An interesting back story may be developing with the latest federal judicial order striking down same-sex marriage in yet another of our 50 states.
Alabama’s same-sex marriage ban has been ruled unconstitutional by U.S. District Judge Callie V.S. Granade, who ruled in favor of a lesbian couple that had married in California, moved to Alabama and sought to have the state recognize the adoption of their son.
http://www.foxcarolina.com/story/27927923/federal-judge-rules-alabama-same-sex-marriage-ban-unconstitutional
Where’s the back story?
Judge Granade was appointed to the federal bench by Republican President George W. Bush, a noted opponent of same-sex marriage.
Here lies the beauty, in my view, of the federal judicial system. Judges get lifetime appointments and that frees many of them from the raw political pressure that often mounts against, say, judges who are elected on partisan ballots.
The federal judge who ruled the Texas same-sex marriage ban unconstitutional is a Barack Obama appointee and some on the right have dismissed her ruling as the work of a partisan hack.

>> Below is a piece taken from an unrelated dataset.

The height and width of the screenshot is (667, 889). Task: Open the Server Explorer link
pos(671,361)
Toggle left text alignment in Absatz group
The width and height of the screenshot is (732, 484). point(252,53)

What about Judge Granade’s ruling, which like the rest of the state laws that have been struck down, was based on the U.S. Constitution’s 14th Amendment provision that guarantees “equal protection” under the law for all U.S. citizens? The couple in question here, Cari Searcy and Kimberly McKeand, fit the bill as true-blue, red-blooded American citizens.
Alabama Gov. Robert Bentley, also a Republican, is going to determine whether to appeal the ruling.
Well, he ought to wait on another court — the U.S. Supreme Court — which will hear arguments in a few weeks on another case involving this issue. It will determine before the term ends this summer on whether state bans violate that pesky 14th Amendment.
Let’s not bemoan, meanwhile, these rulings by “unelected judges.” They’re unelected for a good reason.